When it comes to record-breaking bottle prices, Burgundy usually leads the way, both in France and around the world. But one Bordeaux producer is set to make even Domaine de la Romanée Conti seem like a bargain when it releases its next vintage for a stratospheric $34,110 per bottle.

Located in Graves, Liber Pater already boasts the most expensive average bottle prices in Bordeaux, according to Wine Searcher data. However, the $4,120 you can normally expect to pay for one of its bottles is less than an eighth of the price Liber Pater will charge for the 2015 vintage. When it goes on sale, it will become the world’s most expensive release.

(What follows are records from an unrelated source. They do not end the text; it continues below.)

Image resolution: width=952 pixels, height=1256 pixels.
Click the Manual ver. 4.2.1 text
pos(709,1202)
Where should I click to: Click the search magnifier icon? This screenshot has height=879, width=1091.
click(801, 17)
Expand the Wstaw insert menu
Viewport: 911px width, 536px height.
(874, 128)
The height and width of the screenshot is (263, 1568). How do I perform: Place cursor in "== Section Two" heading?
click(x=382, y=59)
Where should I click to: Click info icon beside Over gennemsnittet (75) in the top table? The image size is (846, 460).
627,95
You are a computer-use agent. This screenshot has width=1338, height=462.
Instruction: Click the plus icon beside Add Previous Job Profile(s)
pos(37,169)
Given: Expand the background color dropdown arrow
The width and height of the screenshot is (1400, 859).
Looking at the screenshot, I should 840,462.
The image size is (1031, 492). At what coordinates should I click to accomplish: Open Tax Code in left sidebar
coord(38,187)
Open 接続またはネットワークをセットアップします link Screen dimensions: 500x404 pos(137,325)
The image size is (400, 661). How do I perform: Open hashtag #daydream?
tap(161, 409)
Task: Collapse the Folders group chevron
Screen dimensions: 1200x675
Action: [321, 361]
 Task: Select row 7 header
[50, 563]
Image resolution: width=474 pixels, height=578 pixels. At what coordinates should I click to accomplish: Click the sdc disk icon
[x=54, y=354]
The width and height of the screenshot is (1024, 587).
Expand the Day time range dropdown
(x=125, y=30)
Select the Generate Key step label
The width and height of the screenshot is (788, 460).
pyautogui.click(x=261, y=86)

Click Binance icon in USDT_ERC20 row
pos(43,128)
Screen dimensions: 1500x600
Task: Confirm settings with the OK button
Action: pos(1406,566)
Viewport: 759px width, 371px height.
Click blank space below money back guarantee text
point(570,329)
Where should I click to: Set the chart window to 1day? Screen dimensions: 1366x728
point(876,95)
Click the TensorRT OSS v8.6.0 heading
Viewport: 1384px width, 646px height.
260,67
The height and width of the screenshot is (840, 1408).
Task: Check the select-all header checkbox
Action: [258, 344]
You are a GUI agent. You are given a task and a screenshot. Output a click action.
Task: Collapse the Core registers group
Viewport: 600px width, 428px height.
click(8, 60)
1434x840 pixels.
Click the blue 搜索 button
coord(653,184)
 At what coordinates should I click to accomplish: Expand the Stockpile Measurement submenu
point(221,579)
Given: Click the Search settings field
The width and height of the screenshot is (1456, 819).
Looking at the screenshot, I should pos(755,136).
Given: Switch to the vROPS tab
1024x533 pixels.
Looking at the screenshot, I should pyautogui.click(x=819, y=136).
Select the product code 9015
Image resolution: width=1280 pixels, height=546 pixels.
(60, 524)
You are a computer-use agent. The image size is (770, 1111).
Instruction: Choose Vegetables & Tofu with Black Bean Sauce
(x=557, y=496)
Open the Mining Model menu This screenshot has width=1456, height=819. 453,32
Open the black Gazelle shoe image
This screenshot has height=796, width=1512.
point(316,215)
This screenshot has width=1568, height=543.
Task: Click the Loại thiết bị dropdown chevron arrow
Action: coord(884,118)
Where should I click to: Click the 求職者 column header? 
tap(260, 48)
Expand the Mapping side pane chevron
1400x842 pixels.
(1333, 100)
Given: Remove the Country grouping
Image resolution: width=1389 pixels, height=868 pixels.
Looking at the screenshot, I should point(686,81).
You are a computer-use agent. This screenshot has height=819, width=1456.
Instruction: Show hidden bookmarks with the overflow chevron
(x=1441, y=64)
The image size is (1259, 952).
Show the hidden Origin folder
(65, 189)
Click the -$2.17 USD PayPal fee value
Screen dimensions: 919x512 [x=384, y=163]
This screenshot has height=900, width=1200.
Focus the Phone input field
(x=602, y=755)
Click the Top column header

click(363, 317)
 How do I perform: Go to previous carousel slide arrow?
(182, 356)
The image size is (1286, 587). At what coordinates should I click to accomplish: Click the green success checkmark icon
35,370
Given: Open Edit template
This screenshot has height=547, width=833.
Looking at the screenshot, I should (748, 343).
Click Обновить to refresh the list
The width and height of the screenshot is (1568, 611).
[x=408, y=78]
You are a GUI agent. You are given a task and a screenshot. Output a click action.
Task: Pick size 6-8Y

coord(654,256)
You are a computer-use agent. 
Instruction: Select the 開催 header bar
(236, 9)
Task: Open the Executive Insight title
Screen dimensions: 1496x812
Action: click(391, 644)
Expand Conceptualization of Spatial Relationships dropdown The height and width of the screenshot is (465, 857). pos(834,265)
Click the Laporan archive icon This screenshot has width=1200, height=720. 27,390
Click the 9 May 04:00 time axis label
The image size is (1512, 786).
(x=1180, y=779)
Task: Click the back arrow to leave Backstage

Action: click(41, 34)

According to the Drinks Business, just 550 bottles of the vintage have been produced. Only 240 will be released this year, in September, and each export market will receive a maximum allocation of 18 bottles.

The price tag isn’t the only interesting aspect of this release. The wine is made using indigenous Bordeaux varieties, including Castets, Tarney-Coulant, and Pardotte, all grown on ungrafted vines. The vintage was also vinified in amphorae and the wine did not see any oak.

Because these varieties and techniques are not permitted by the French appellations authority (INAO), the wine will simply be labeled a “Vin de France.” For founder Loïc Pasquet, however, the 2015 vintage captures the true essence of pre-phylloxera Bordeaux.

“The 2015 will be the first vintage made from entirely autochthonous grapes from ungrafted vines; it is produced as wine was before phylloxera,” Pasquet told Wine-Searcher.